Кустарев говорил об агентуре капитализма в поздние советские времена.

Агентура — страшное слово. Сразу видится агент (шпион-диверсант) в надвинутой на брови шляпе и темных очках, а также его закордонные руководители. Однако у этого слова есть совершенно нейтральное значение. Агентура — выразители и проводники идей и интересов. Агентура капитализма — те люди и те социальные группы, которые в условиях социализма выступали за капитализм. Агентура революции — те люди и группы, которые более или менее сознательно стремятся к свержению старого режима. И соответственно, к установлению режима нового. Точно так же можно говорить об агентуре модернизации (любой, хоть бисмарковской, хоть александровской, хоть медведевской). Или об агентуре реакции, застоя, консервативного отката.

Итак, кто в СССР стремился к капитализму?

Разумеется, наиболее реальной и влиятельной агентурой капитализма были те, кто уже фактически жил и работал в контексте рыночных отношений. Прежде всего, это подпольные предприниматели, так называемые цеховики. А также спекулянты, фарцовщики и валютчики (между ними была существенная разница, как между Министерством торговли, Министерством внешней торговли и Внешэкономбанком). Разумеется, преступный мир. И партийно-советские чиновники, сросшиеся с подпольным бизнесом и криминалом. По утверждению специалистов, такое сращивание началось с середины шестидесятых. Возможно, именно этот крутой мафиозный замес и определил самые яркие черты нашего нынешнего капитализма.

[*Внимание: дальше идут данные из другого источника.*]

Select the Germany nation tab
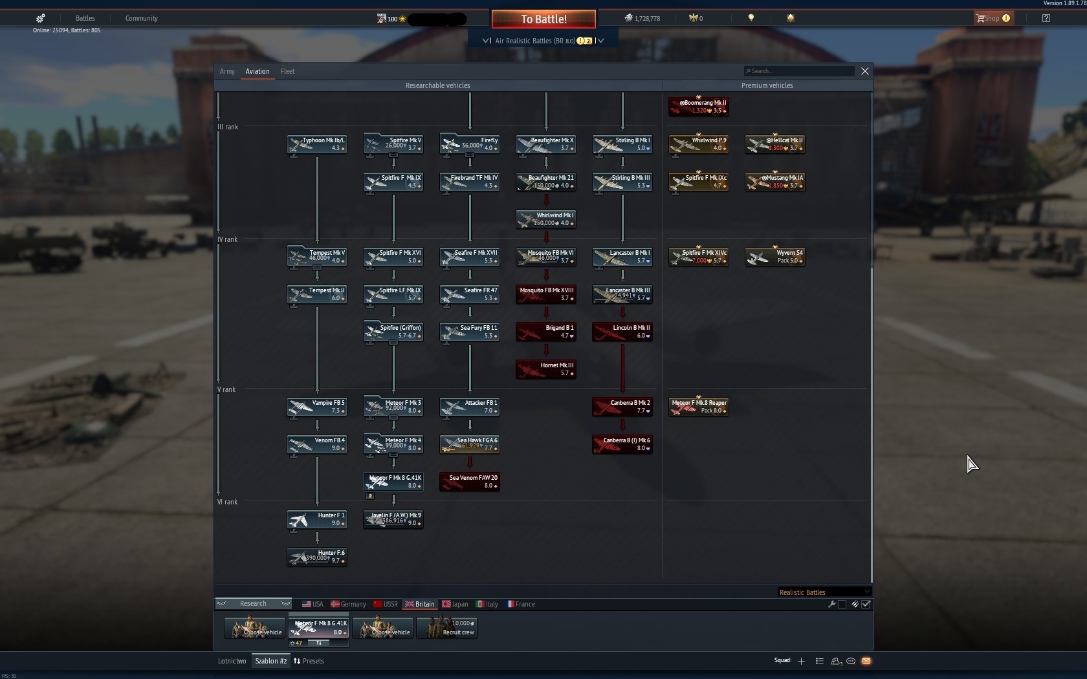This screenshot has width=1087, height=679. coord(348,604)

Как ни странно это покажется на первый взгляд, советские диссиденты не были агентурой капитализма. Ну, разве что в некотором историко-философском смысле, который ими самими не осознавался: свержение коммунистической диктатуры в итоге должно было привести — и в реальности привело! — к капитализму. Но диссиденты в подавляющем большинстве были не за капитализм, а за демократию в ее советской социалистической редакции, вот как в Конституции 1936 года записано. Диссиденты требовали у коммунистической власти «Соблюдайте ваши законы, соблюдайте вашу конституцию». Хотя на самом деле советская власть соблюдала свою конституцию весьма скрупулезно — и по духу, и даже по букве. Прописанное в советской конституции отрицание экономической свободы необходимо ведет к политическим ограничениям. Однако сама «советскость», то есть слияние законодательной, исполнительной и хозяйственнораспорядительной власти в одном органе, это диссидентам скорее нравилось, как такой вот домашний, местно-самоуправленческий вариант демократии: посоветовались, решили и сделали.

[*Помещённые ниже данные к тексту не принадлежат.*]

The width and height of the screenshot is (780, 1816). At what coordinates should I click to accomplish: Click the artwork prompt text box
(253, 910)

Зато важнейшей агентурой капитализма в СССР были так называемые стиляги. Они формировали нечто большее, чем идеология и даже чем бизнес-навыки. Они формировали потребительский стиль. Желание жить красиво, одеваться модно, слушать современную музыку на современной аппаратуре, ходить в бары, танцевать модные танцы, пить интересные вина и коктейли, читать яркие глянцевые журналы. Этот стиль был и остается оболочкой капитализма, без которой народ никогда не смог бы проглотить пилюлю конкурентной экономики. Не смог бы примириться с тем, что она несет отдельному человеку. Кроме того, стиляги кинули в наше общество закваску интернационализма. Не пролетарского, не социалистического, а опять же потребительского. «Джон в Америке родился, и в Америке он рос, он с чувихами кадрился в южном штате Анжелос». Эта дурацкая песенка тоже готовила почву для капитализма. Вместе со всей прогрессивной экономической публицистикой, вместе с Бирманом и Черниченко, Шмелевым и Петраковым.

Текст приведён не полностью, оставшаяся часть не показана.